Text block:
++++++++++
Without wolves the moose population rapidly increases and keeps increasing until the carrying capacity was exceeded, habitat was significantly degraded, moose starved & became more suspectible to disease & population crashed. Population of moose without predators would then rapidly recover to excessive levels, habitat would not have time to recover completely and be severely degraded & another big moose population crash. Average population about 900 moose. Population range over time about 900 to 2000 to 100 to 900 to 2000 to 100.... & over time the habitat could be degraded so badly that it would not support an average population of 900.
Now we have wolves. The moose herd is on it's growth phase. Moose population increases slowly, then as more prey is available more wolf pups survive. Size of moose herd increases first then wolf population increases (not the other way around). Wolf population increases and slows down the growth rate of the moose herd. Eventually the wolf population catches up with the moose population and can actually cause it to decrease slowly (usually by killing moose babies to feed wolf babies). As the moose population decreases the wolf population decreases (a lag of year or two, but following the moose herd). Population dynamics would be something like 900 to 1000 to 1100 to 1200 to 1100 to 1000 to 900 to 800 to 700 to 800 to 900... Average about the same, but much smaller range of populations. Severee habitat degradation less likely & crashes due to disease or starvation less likely & severee. Wolves mediate population levels but do not control them. Moose food and habitat control the moose population.
Ray & Precurve,
I do not know any biologists that claim predators always go for the weak and sick. Sometimes they go for the young, or stupid ones, or healthy & slow, or the ones at the wrong place & time. Sometimes they go for healthy and adult deer just for fun. Most of the time predators go for what is the easiest and least dangerous for them to take down. Predator's often know things we do not. Like dogs smelling cancer before anyone else knows anything is wrong.
++++++++++
Information supplied:

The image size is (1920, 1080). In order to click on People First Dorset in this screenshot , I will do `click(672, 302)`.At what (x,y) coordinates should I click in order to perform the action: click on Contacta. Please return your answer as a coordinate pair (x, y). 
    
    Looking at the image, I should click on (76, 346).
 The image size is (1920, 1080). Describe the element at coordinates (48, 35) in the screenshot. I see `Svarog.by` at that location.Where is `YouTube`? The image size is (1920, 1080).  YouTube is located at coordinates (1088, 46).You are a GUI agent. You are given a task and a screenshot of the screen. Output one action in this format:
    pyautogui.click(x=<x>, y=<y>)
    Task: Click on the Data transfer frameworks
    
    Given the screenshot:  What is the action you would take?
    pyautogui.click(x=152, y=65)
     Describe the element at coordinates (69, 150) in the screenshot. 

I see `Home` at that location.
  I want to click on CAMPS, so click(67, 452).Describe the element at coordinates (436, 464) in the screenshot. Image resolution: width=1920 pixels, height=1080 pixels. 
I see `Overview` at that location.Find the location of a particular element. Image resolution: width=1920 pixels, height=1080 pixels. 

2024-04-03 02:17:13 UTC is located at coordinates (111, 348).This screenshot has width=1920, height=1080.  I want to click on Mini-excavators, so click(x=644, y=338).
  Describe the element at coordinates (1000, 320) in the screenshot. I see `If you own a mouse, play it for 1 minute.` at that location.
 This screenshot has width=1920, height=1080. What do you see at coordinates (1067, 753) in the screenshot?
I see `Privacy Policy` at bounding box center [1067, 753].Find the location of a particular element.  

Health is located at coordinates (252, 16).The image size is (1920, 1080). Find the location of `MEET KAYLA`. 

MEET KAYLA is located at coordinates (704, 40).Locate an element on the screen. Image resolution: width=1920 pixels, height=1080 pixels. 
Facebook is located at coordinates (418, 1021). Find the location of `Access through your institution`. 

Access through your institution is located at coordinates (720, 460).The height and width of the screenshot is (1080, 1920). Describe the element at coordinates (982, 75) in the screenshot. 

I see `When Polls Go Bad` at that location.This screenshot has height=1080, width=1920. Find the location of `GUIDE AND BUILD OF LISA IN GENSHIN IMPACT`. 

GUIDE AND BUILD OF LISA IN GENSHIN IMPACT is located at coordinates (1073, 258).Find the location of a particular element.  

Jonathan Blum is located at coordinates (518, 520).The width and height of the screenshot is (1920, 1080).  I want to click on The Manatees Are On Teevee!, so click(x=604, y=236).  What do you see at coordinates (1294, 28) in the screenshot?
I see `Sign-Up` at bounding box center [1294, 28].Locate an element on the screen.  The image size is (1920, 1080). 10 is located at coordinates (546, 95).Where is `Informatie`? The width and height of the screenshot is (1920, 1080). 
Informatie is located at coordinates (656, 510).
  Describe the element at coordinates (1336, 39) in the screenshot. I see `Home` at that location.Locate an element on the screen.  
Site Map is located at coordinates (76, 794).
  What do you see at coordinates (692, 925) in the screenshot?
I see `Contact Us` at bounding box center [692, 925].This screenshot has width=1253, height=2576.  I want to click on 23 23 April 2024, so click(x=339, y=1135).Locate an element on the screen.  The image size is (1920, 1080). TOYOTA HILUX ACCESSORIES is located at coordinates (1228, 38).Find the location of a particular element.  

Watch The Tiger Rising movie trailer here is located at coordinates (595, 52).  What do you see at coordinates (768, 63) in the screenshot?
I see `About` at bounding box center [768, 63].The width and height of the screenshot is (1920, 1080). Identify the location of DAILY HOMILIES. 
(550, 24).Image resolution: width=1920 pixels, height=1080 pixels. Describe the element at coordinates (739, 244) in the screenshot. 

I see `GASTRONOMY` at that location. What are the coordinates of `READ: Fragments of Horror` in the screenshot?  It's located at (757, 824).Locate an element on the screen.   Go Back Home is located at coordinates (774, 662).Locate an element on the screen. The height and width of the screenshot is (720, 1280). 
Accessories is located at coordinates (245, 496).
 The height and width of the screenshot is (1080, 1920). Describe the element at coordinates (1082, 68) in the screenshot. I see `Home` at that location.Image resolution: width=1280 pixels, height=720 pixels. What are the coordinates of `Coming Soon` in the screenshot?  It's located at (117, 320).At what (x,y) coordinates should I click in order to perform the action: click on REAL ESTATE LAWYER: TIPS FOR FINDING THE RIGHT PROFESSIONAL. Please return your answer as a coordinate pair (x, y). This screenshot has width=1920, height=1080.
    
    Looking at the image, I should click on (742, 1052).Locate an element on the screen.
++++++++++
Tasks to carry out:
A – Using the post about wolves and moose, decide whether each statement agrees with it. Give yes or no, with the text's deciding words quoted exactly.
(i) Without wolves, the average moose population is about 900.
(ii) With wolves, the wolf population grows before the moose herd does.
(iii) According to the post, wolves control the moose population.
B – Extend the post about wolves and moose, starting after its final sentence.
Nothing in the records is needed here.

Results:
A –
(i) Yes: "Average population about 900 moose."
(ii) No: "Size of moose herd increases first then wolf population increases (not the other way around)."
(iii) No: "Wolves mediate population levels but do not control them."

B –
Biologists, like lawyers, have to learn how to get thick skin. Biologist's like lawyers are a diverse group. Same as hunters. There was a hunter in IL about 35 years ago that brought a calf (domesticed cow calf) into the check station. Another orange coated idiot to the local farmers. All hunters are of course not idiots. The professional biologists I know (& myself) think birth control for wolves or deer is a stupid idea (another good topic by itself).
Precurve,
Not sure if you are joking around a little bit, being serious, or taking a saterical shot at me or biologists in general, or all of the above. I'm a big boy & can deal with any of them. Even use satire myself (ask the lawyer commenting on this string).
I don't remember using "all" or 100% or anything like that about anything we have talked about. The sick deer were just an example. I still stand behind my opinoin that for the most part predators take young, weak, sick, injured. If wolves are bad for taking healthy adult deer, what are we (humans) ? Know any trophy hunters ? 70 lb. first year doe with a injured leg & 300 lb. 180 inches of headgear healthy whitetail buck standing side by side - which one would the majority of "meat hunters" shoot at ? Most of the time, which one do you think a wolf would go for ?
Doubt if all the wolves will die off due to starvation, maybe lead poisoning. The wolves were surviving on your farmland a few hundred thousand years before any of your or anyone else's kin got there or anyplace else.
I am a part owner of a family farm in IL. Relatives buried on it that my Grandmother who died last year at 98 didn't remember. Other side of the family is a farm that was in its second generation by the Civil War. Kill every last wolf if you want on your land. Kill every last deer, rabbit, squirrel, song bird, snake, etc. if you want on your land. Don't shoot or hunt anything if you want on your land.
Old wisdom was that if you wanted to get rid of wolves, you killed rabbits...
Whether the wolves take sickly animals first or not is really moot when we are talking about a livestock population. In the wild, predators kill the weak and sick first because that's the easy prey, and predators don't expend more energy in pursuit of calories than they have to. In a tame population such as domestic sheep, every one of those sheep is easy prey and the predator is going to kill whichever one he can reach first.
Humans and wolves fill the same ecological niche. Makes it darn hard to coexist.
Jeff, good point about domestic livestock all being easy. Gets us back to letting predators know we are dangerous and should be avoided, i.e., hunt them. Or shooting them all.
"Humans and wolves fill the same ecological niche. Makes it darn hard to coexist."
Another good point.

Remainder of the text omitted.